Trecho para leitura:
####################

Comentei Grêmio versus Peñarol, pela Rádio Gaúcha, neste domingo. O Grêmio foi campeão da América de 1983. Estamos cultivando essas nostalgias durante o isolamento. Pegamos um jogo antigo e importante e o revivemos como se estivesse acontecendo agora. Tem sido bom. Recuperamos velhas emoções e nos surpreendemos com certas façanhas que tinham sido esquecidas.
Durante a transmissão, enquanto o Pedro Ernesto narrava com o entusiasmo de quem via a partida pela primeira vez, fiquei pensando: por que não fazemos o mesmo em outras seções da vida que foram interrompidas pela pandemia?
Podíamos rememorar as alegres aglomerações de outrora. Hoje, elas nos fariam mal, mas já nos fizeram tão bem...
Gostaria de reprisar uma aglomeração que nos foi muito cara: a do Doctor Jekyll, ali no Largo da Epatur. Havia uma cabeça de onça pendurada numa das paredes do Doctor Jekyll, logo na entrada. O Professor Juninho ficava parado bem embaixo daquela onça, com sua garrafinha de cerveja na mão. Ele acreditava que havia um simbolismo na cena: ele e a onça se fundiam numa só felinidade, o que titilava o instinto das mulheres. Elas se perturbavam com a sugestão selvagem do quadro e se aproximavam dele miando.
Bem, era o que dizia o Juninho. Uma noite em que fui ao Doctor Jekyll sem ele, tentei usar a tática da onça. Peguei minha cervejinha, fiz um olhar animal e parei embaixo da cabeça do bicho. Não deu muito certo. As mulheres não riam para mim. As mulheres riam de mim.

####################

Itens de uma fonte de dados
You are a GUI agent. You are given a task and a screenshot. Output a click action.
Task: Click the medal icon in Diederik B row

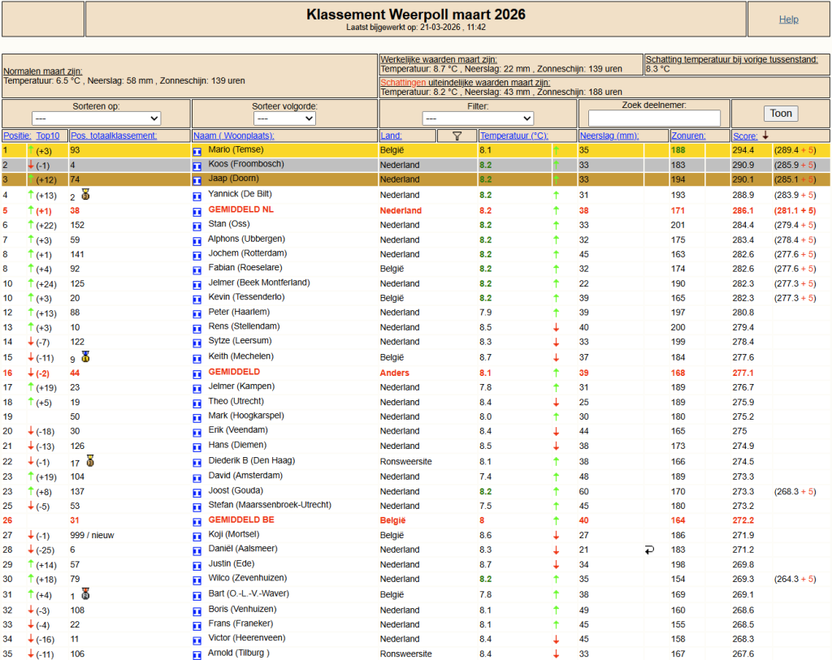(90, 461)
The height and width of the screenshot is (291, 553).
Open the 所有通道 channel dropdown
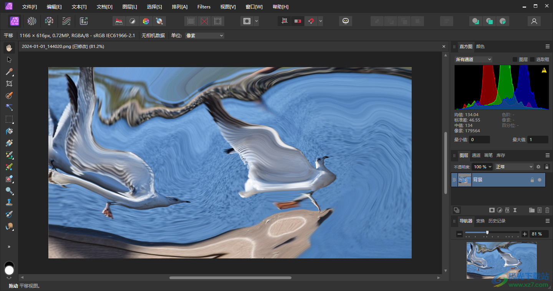pyautogui.click(x=473, y=59)
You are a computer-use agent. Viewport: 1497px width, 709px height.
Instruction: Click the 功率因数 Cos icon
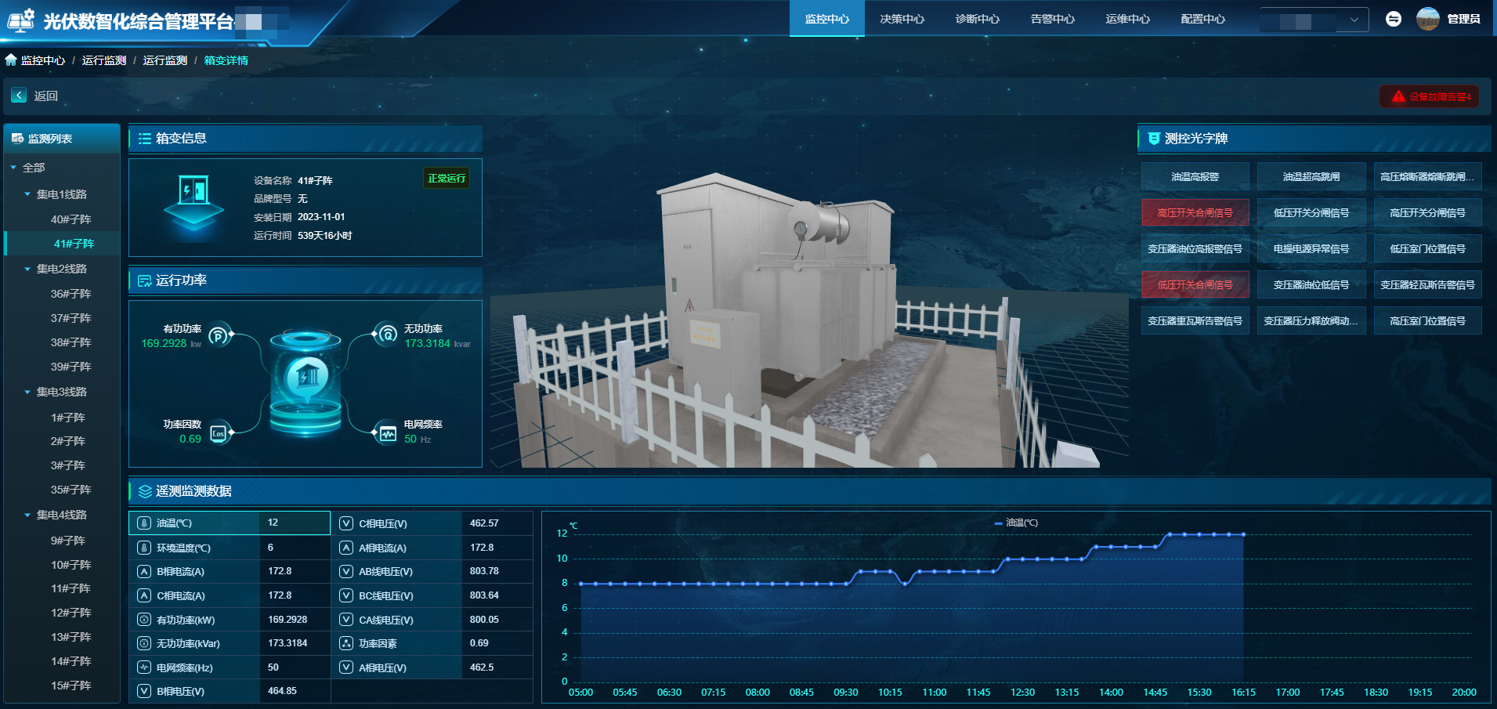click(x=219, y=432)
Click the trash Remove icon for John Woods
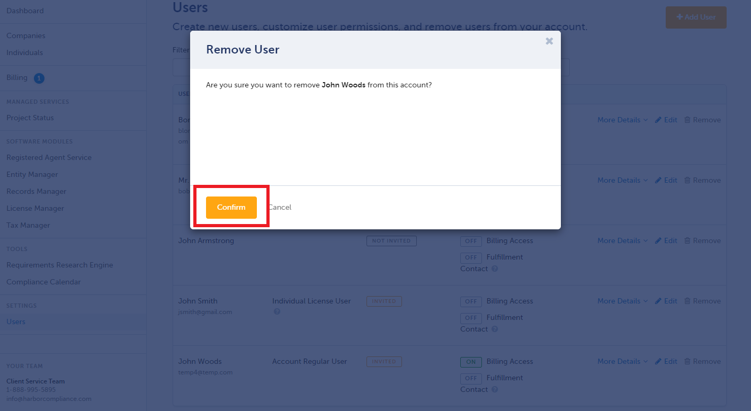The height and width of the screenshot is (411, 751). (687, 361)

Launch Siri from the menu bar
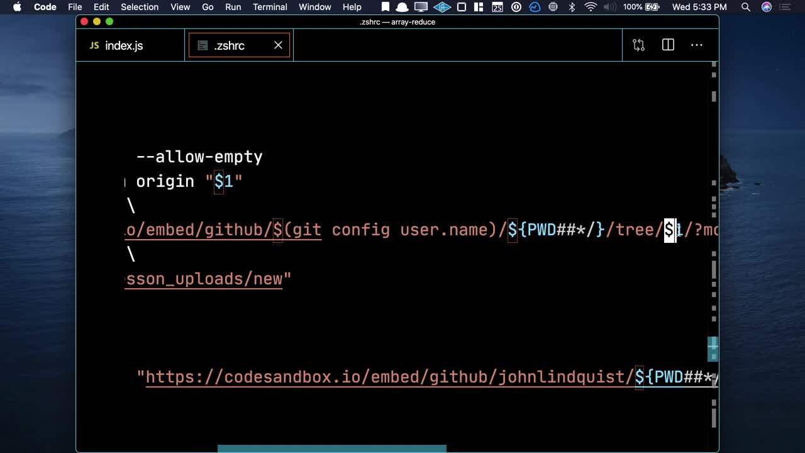(766, 7)
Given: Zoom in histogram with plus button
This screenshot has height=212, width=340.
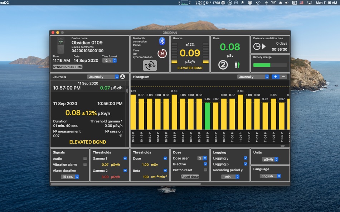Looking at the screenshot, I should [276, 77].
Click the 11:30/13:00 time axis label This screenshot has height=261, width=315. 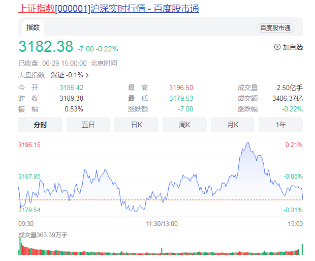[162, 224]
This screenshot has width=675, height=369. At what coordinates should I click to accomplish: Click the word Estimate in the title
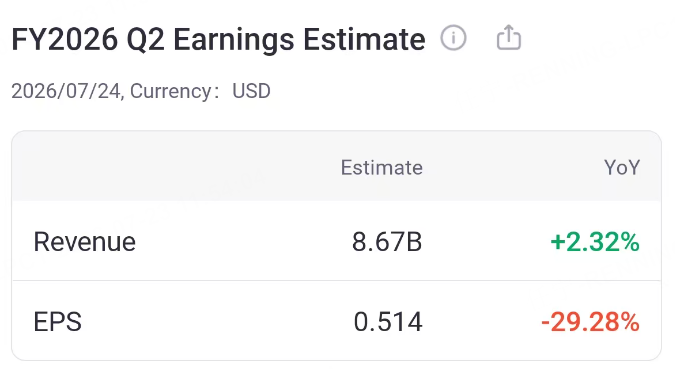(x=364, y=40)
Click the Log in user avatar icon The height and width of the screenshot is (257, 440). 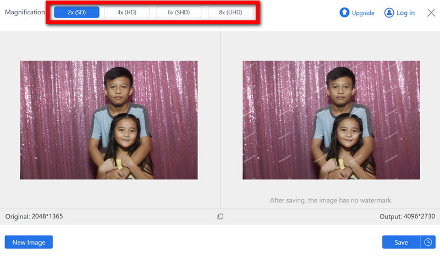point(389,13)
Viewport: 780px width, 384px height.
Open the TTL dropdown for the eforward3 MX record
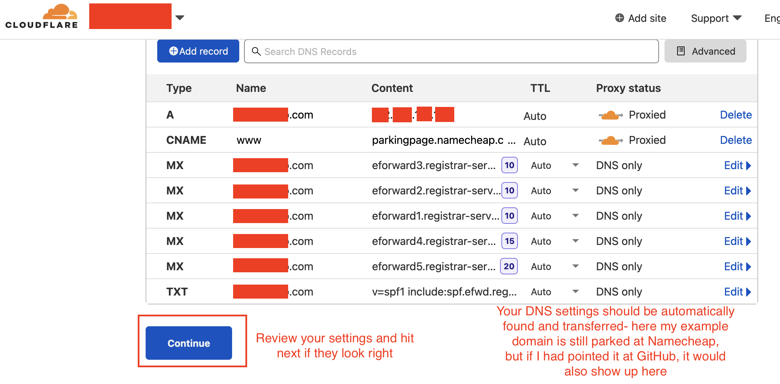pyautogui.click(x=576, y=165)
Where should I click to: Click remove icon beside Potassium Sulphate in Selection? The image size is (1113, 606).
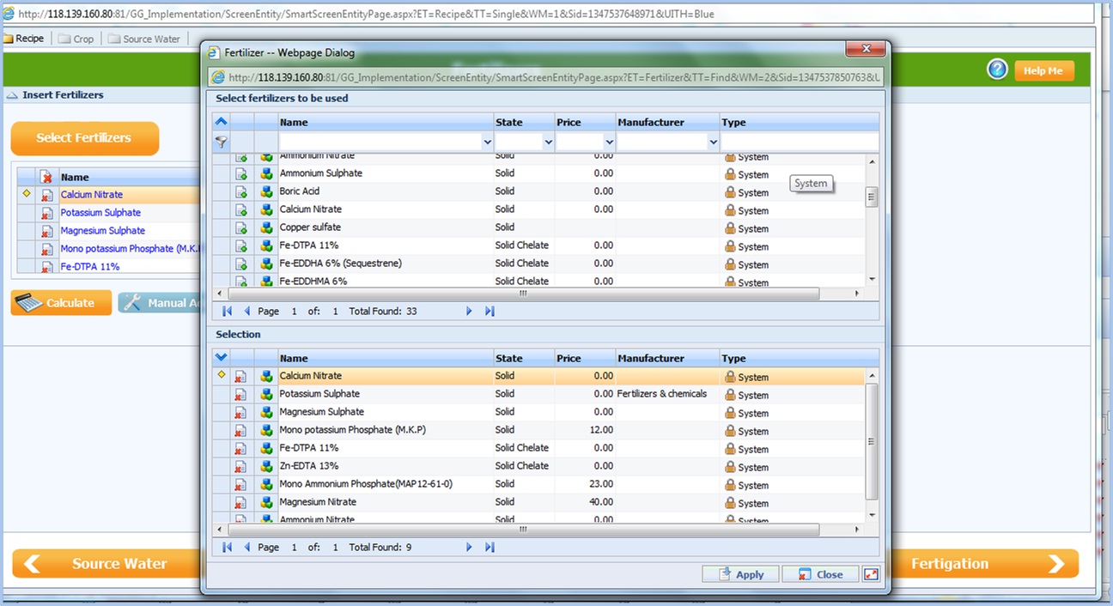[x=241, y=395]
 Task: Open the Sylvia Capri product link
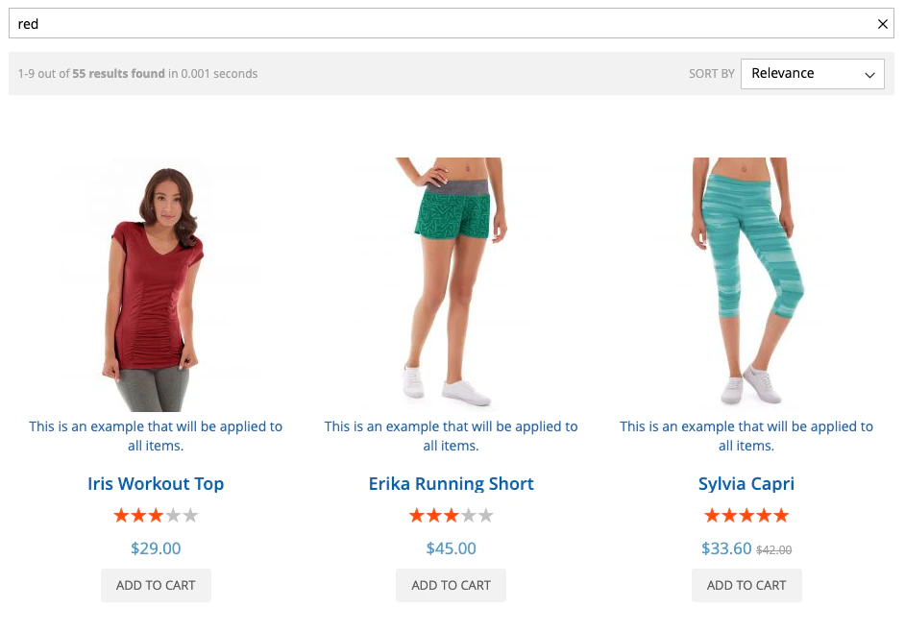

####################

O problema: Por favor, dê continuidade à crônica sobre as aglomerações no Doctor Jekyll, começando logo após a última frase apresentada.

Resultado do exercício:
Noutra vez, o Degô foi nos encontrar clandestinamente no Doctor Jekyll. Ele alegara para a namorada da época que estava cansado e ia para casa, a fim de usufruir de um sono restaurador. Foi direto nos encontrar embaixo da cabeça da onça. Enquanto conversávamos e ríamos e sorvíamos nossas cervejas, o Degô encostou-se na parede. O problema é que o celular dele estava no bolso de trás das calças e, ao tocar na parede, ligou para a namorada. Ela atendeu, falou alô, alô, não ouviu resposta, mas ouviu o som da música e das nossas risadas. Passou horas na espreita, ouvindo tudo, rosnando, com os dentes rilhados, repetindo “ele vai ver, ele vai ver”. No dia seguinte, quando o Degô chegou dando-lhe uma bicotinha de “oi, meu amor”, ela, de cara, no primeiro minuto do primeiro tempo, espetou-lhe uma das perguntas mais assustadoras que uma mulher pode fazer a um homem que sente culpa:
- Onde tu foi ontem à noite?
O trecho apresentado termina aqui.